Sunday, March 06, 2011

Why Can't Life Be Like Knitting?

The best time of my life was also the worst.

I had no money, no friends, no social life at all, actually. I made no money. I was buying groceries and paying rent on credit cards.

Six days of the week, I woke up and made a shake for breakfast, then baked a potato or something else for lunch and went to the library. I had all sorts of stuff in my graduate carrel that I wasn't supposed to have, particularly a little electric kettle, with which I made soups and tea and stuff.
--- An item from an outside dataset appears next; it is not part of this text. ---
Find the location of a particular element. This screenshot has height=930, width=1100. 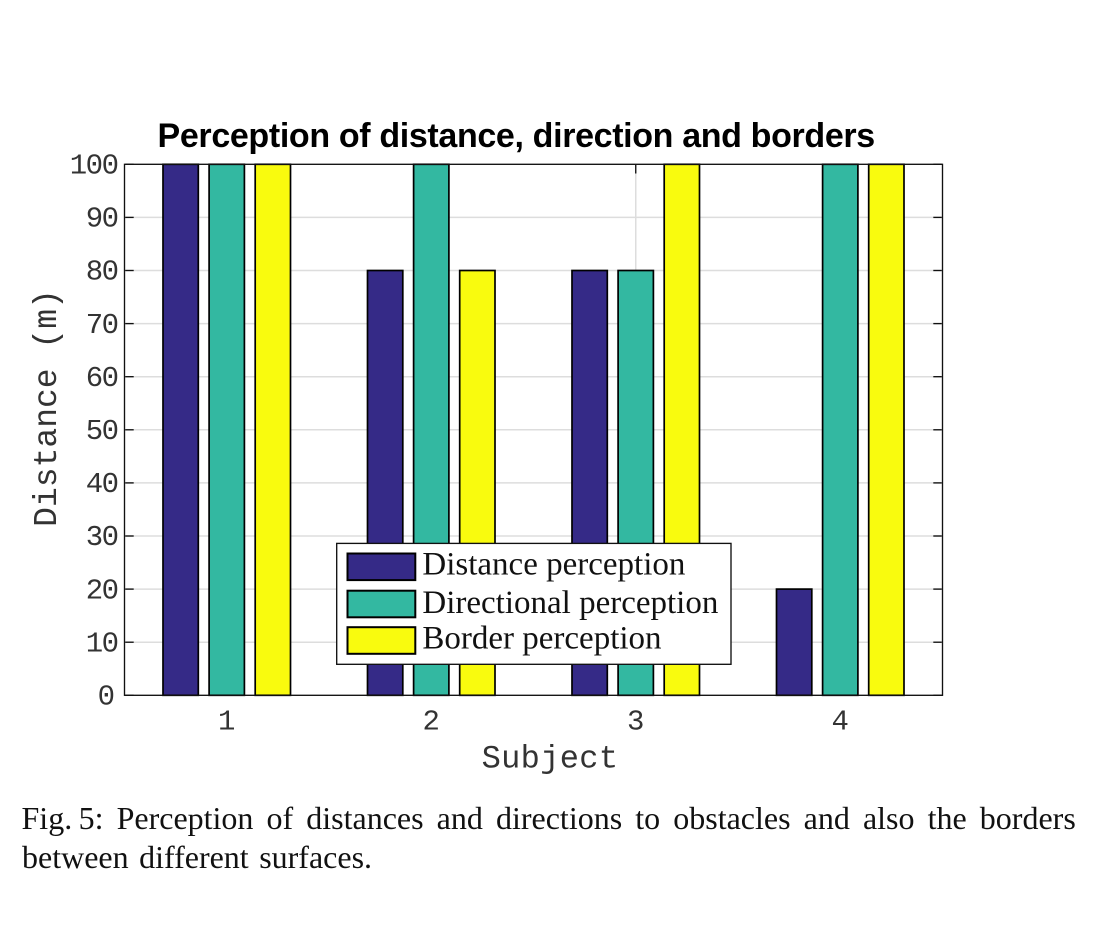

svg-text: 90 is located at coordinates (102, 220).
Around 2 PM or so, I would go for a walk around the park. Then I had to get some sort of dinner (Arby's was the only thing on campus back then, apart from the horror of the actual cafeteria, so I had a lot of chicken sandwiches) around 7. Then I played a game -- if I worked until 11 PM, I could go home and watch Letterman, and then go to sleep.

On Sundays, I drank beer and watched sad movies.
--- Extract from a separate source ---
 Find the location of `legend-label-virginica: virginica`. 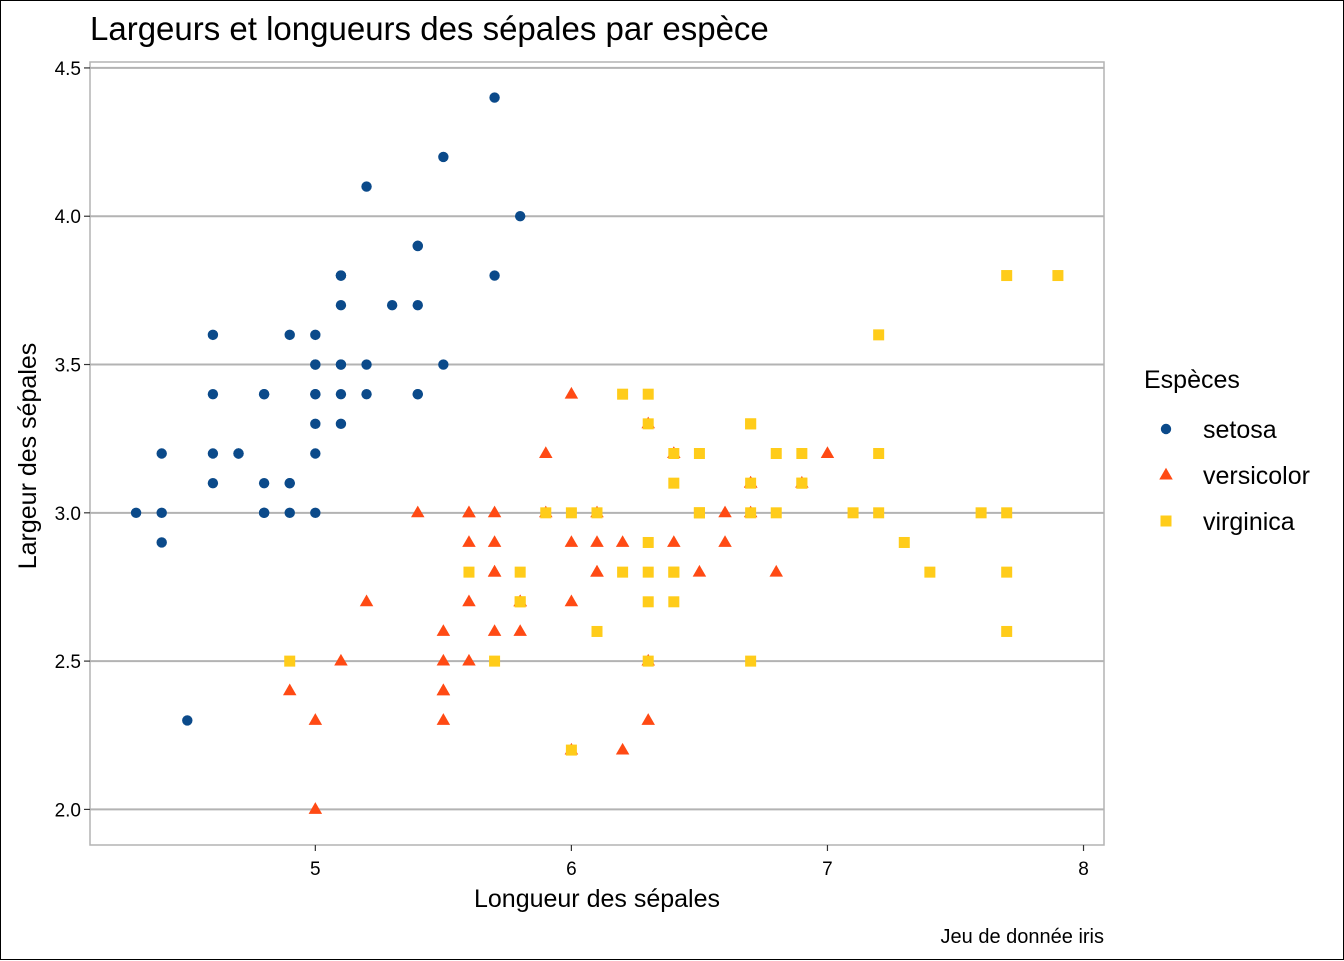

And this was life for about a year or so. It was...disciplined. I thought of it at the time as having no life.

But it was also wonderful. I had one thing to do, and one thing only: write the dissertation. I mapped out the chapters, did the research, wrote up the conclusions. And it was great.

It's occurred to me that knitting gives me some of that same singularity of being. The same focus. I have a specific goal and a map to get there. I know exactly when it's done and exactly what it takes to succeed at the task.

Compared to real life, that's paradise.